> TASK TO COMPLETE
The reply should hold every record, copied exactly.

[Collected data]

------------------------

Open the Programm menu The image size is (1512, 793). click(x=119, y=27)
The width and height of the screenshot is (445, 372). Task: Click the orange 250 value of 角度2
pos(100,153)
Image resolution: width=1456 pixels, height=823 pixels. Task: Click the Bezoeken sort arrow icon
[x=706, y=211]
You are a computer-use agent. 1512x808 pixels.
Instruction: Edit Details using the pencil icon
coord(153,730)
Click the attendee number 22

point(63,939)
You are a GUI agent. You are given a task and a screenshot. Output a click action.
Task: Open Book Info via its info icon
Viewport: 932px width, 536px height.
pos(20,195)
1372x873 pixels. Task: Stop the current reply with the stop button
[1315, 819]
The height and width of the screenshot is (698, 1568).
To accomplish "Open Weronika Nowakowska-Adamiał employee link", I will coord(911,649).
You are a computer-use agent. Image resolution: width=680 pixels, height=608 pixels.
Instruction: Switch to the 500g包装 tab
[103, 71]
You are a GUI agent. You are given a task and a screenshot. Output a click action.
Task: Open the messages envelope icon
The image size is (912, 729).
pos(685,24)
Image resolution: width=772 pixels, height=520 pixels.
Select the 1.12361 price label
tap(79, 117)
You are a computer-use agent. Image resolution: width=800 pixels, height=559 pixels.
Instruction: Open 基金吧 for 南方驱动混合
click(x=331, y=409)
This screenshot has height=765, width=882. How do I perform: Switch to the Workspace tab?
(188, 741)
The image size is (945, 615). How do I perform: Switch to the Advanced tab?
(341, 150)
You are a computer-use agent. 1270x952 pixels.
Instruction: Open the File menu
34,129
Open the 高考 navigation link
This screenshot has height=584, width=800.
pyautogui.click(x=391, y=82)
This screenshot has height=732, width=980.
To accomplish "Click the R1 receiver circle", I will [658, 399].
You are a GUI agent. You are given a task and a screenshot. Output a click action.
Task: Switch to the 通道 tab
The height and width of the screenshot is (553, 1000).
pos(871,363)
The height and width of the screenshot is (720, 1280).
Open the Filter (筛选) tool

------------------------

> OUTPUT
Open the Programm menu The image size is (1512, 793). click(x=119, y=27)
The width and height of the screenshot is (445, 372). Task: Click the orange 250 value of 角度2
pos(100,153)
Image resolution: width=1456 pixels, height=823 pixels. Task: Click the Bezoeken sort arrow icon
[x=706, y=211]
You are a computer-use agent. 1512x808 pixels.
Instruction: Edit Details using the pencil icon
coord(153,730)
Click the attendee number 22

point(63,939)
You are a GUI agent. You are given a task and a screenshot. Output a click action.
Task: Open Book Info via its info icon
Viewport: 932px width, 536px height.
pos(20,195)
1372x873 pixels. Task: Stop the current reply with the stop button
[1315, 819]
The height and width of the screenshot is (698, 1568).
To accomplish "Open Weronika Nowakowska-Adamiał employee link", I will coord(911,649).
You are a computer-use agent. Image resolution: width=680 pixels, height=608 pixels.
Instruction: Switch to the 500g包装 tab
[103, 71]
You are a GUI agent. You are given a task and a screenshot. Output a click action.
Task: Open the messages envelope icon
The image size is (912, 729).
pos(685,24)
Image resolution: width=772 pixels, height=520 pixels.
Select the 1.12361 price label
tap(79, 117)
You are a computer-use agent. Image resolution: width=800 pixels, height=559 pixels.
Instruction: Open 基金吧 for 南方驱动混合
click(x=331, y=409)
This screenshot has height=765, width=882. How do I perform: Switch to the Workspace tab?
(188, 741)
The image size is (945, 615). How do I perform: Switch to the Advanced tab?
(341, 150)
You are a computer-use agent. 1270x952 pixels.
Instruction: Open the File menu
34,129
Open the 高考 navigation link
This screenshot has height=584, width=800.
pyautogui.click(x=391, y=82)
This screenshot has height=732, width=980.
To accomplish "Click the R1 receiver circle", I will [658, 399].
You are a GUI agent. You are given a task and a screenshot. Output a click action.
Task: Switch to the 通道 tab
The height and width of the screenshot is (553, 1000).
pos(871,363)
The height and width of the screenshot is (720, 1280).
Open the Filter (筛选) tool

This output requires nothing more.